▶ VORLIEGENDER TEXT

◆ ◆ ◆

Leute... eine Frage:

Wozu postet ihr Fragen, die sich durch den Thread selbst erklären?
Wozu habe ich letztes Jahr die Aufbau (sehr gut sichtbar) der cron-Zeilen gepostet, wenn im späteren Verlauf des Threads eine unnötige Frage gestellt wird, weil man sich die beim Lesen des Threads sowieso selbst erklärt. Und der abschließende Link zur Erklärung, die sowieso schon fein säuberlich aufgelistet SEIT LETZTEM JAHR in diesem Thread steht ... wirkt irgendwie überflüssig ...

Ich hasse ausgebuddelte Threads, wenn es nicht wirklich nötig ist *grummel* !


----------



## j©sh (13. März 2005)

moin,

also ich bin gerade dabei mein crontab einzurichten, aber bin mir nicht sicher ob er funktioniert.

◆ ◆ ◆

▶ ZU BEARBEITENDE AUFGABEN
a. Übertragen Sie den folgenden Satz aus dem Forumstext über crontab ins Englische: „Wozu postet ihr Fragen, die sich durch den Thread selbst erklären?“
b. Führen Sie den Forumstext über crontab im Anschluss an seinen letzten Satz weiter.

▶ EINGABEDATEN
◆ ◆ ◆

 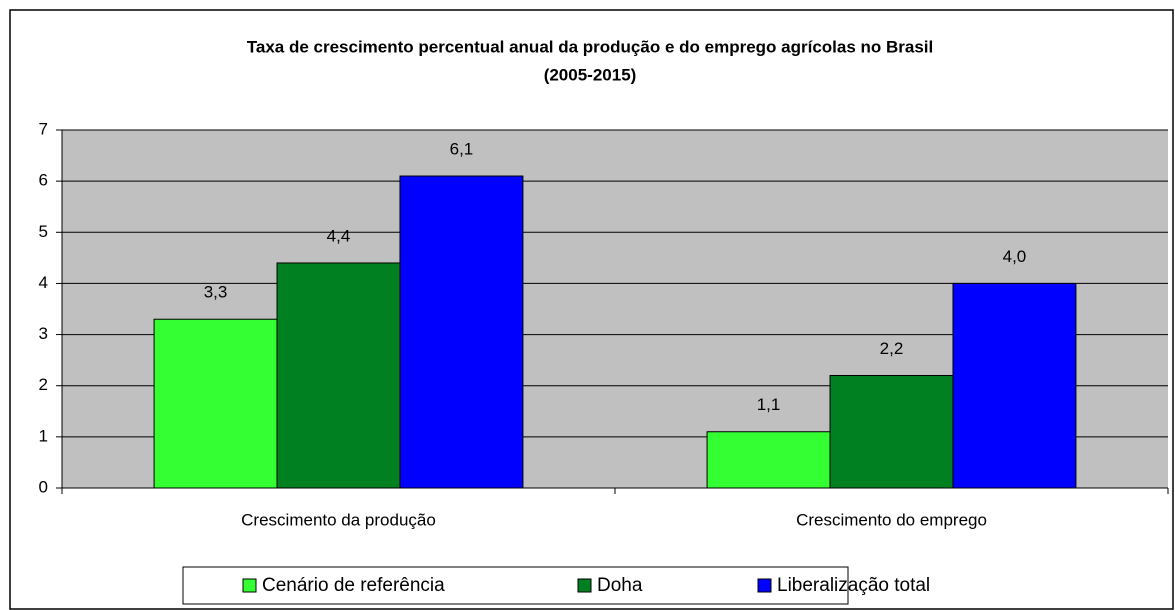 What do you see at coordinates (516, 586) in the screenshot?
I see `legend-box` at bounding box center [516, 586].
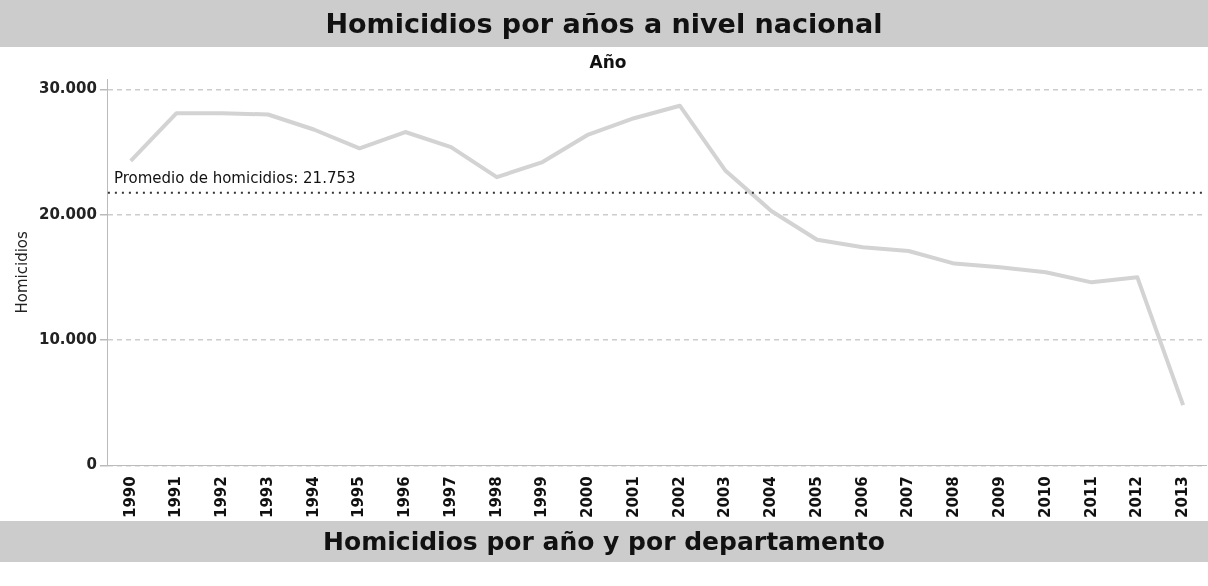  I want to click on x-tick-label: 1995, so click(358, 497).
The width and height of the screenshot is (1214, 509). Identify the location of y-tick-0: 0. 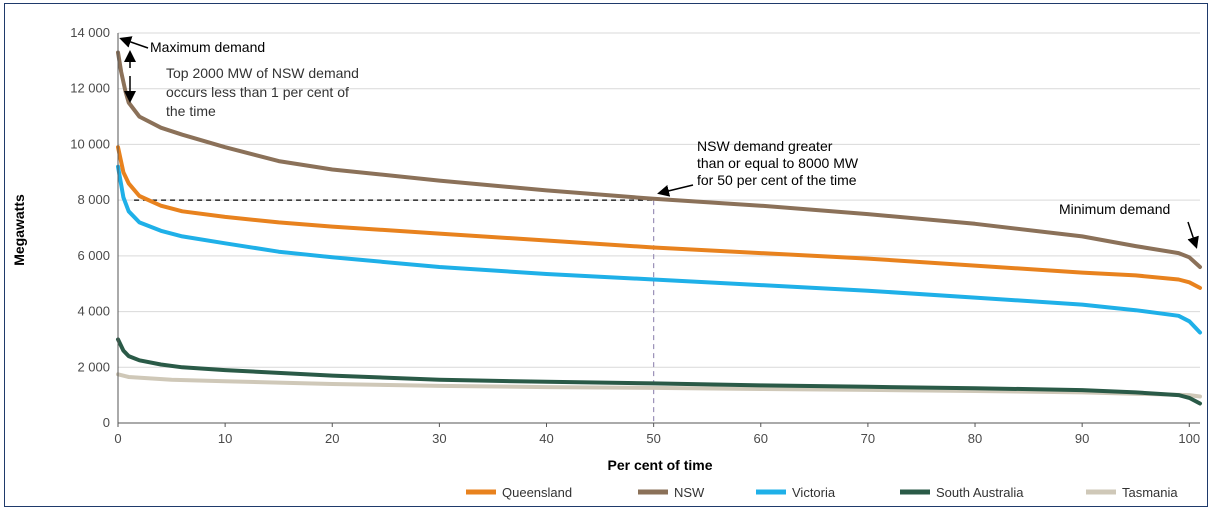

◆ ◆ ◆

▶ ERGEBNISSE JE AUFGABE
a. Why do you post questions that the thread itself already makes clear?

b.
ich habe:

0 * * * * /home/.../*.php

mit crontab -e eingegeben.

wie kann ich eine kontrolle bekommen, ob das file auch wirklich aufgerufen wird?

wenn ich crontab -l eingebe wird mir die zeile zwar angezeigt, aber ich habe keine kontrolle ob das file wirklich stündlich aufgerufen wird.

grz,
josch


----------



## Flap (13. März 2005)

lass die php datei doch was arbeiten ...

z.B einen Eintrag inne DB oder txt machen ...

z.B die aktuelle Zeit rein schreiben lassen ....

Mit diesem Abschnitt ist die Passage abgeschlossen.